▶ [WHAT IS EXPECTED] Below are the records; tally the lines in them that include the word "each" and reply with the number alone.

▶ [SOURCE MATERIAL]
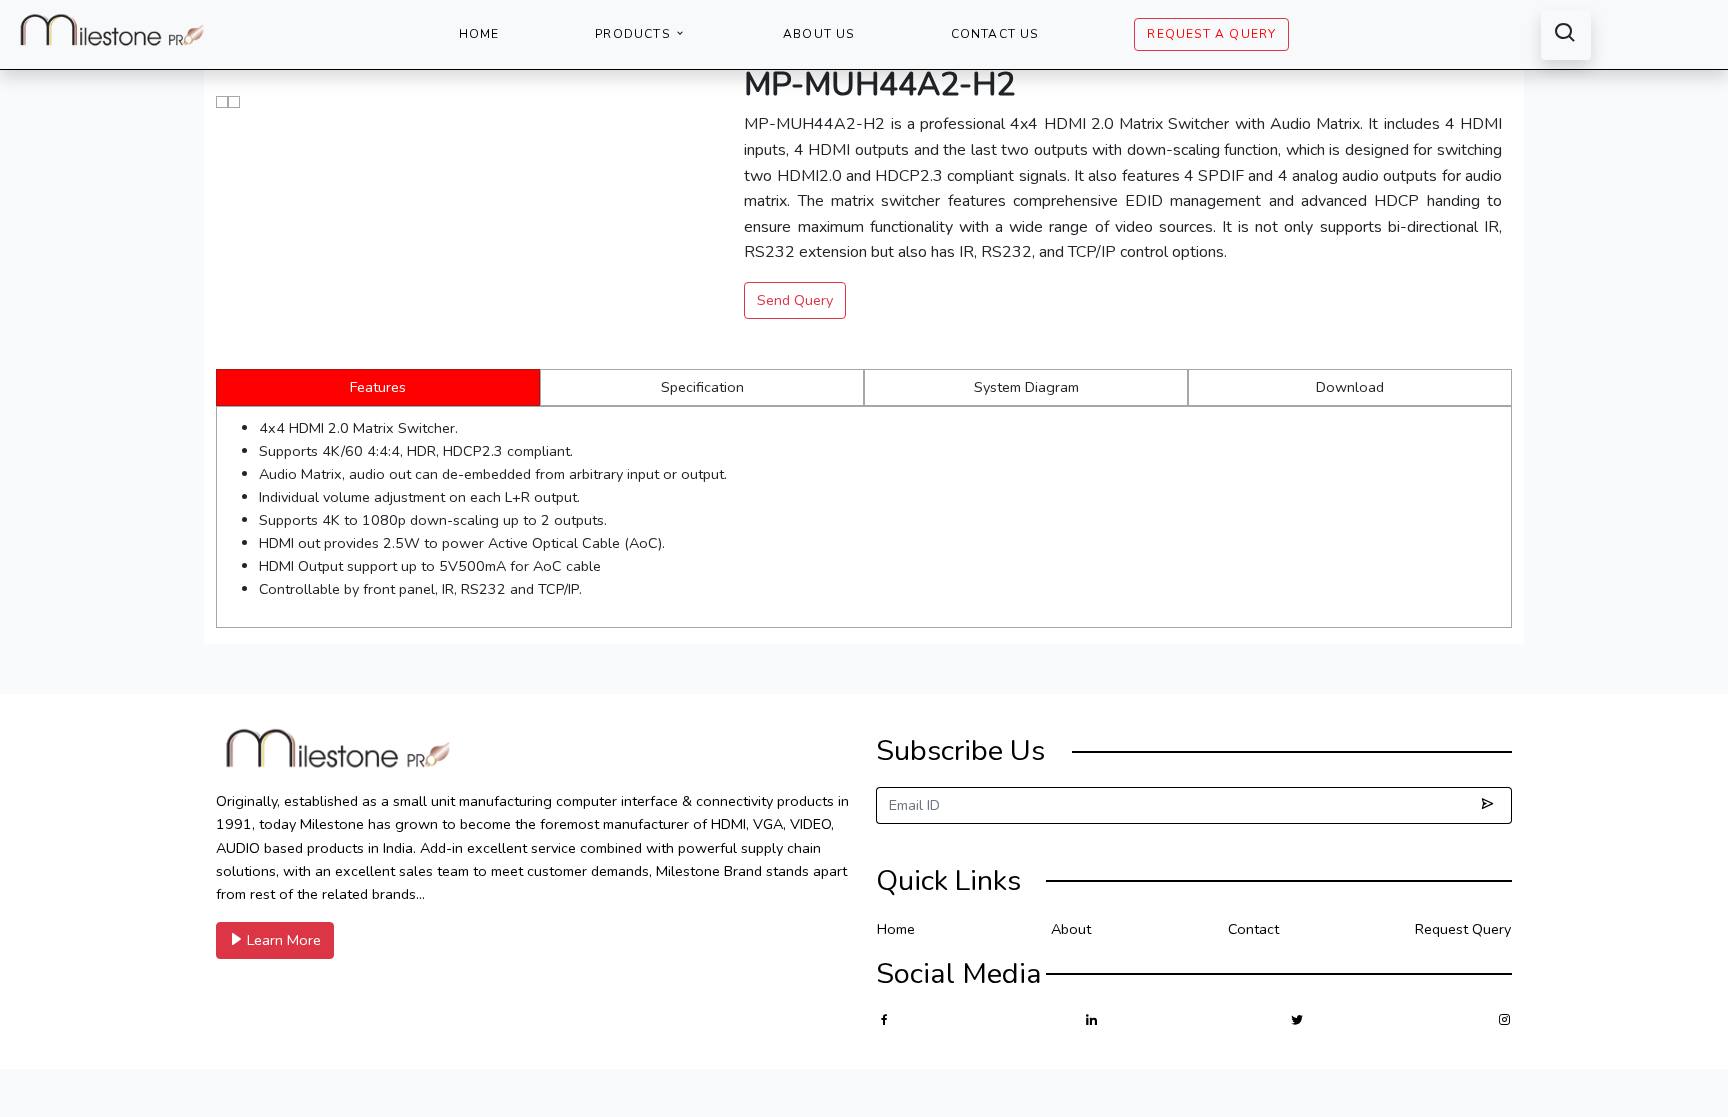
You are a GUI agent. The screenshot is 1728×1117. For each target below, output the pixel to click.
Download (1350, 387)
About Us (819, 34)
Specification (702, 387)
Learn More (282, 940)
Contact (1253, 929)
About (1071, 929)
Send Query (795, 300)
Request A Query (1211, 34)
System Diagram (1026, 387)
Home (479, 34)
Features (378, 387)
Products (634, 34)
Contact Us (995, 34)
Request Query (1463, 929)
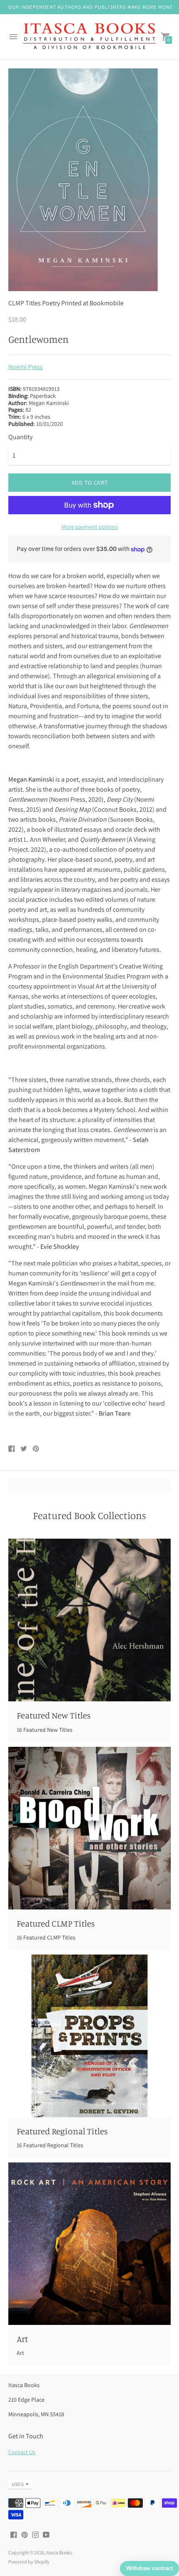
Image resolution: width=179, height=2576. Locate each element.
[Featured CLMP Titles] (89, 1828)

▶ [ANSWER BOX] 2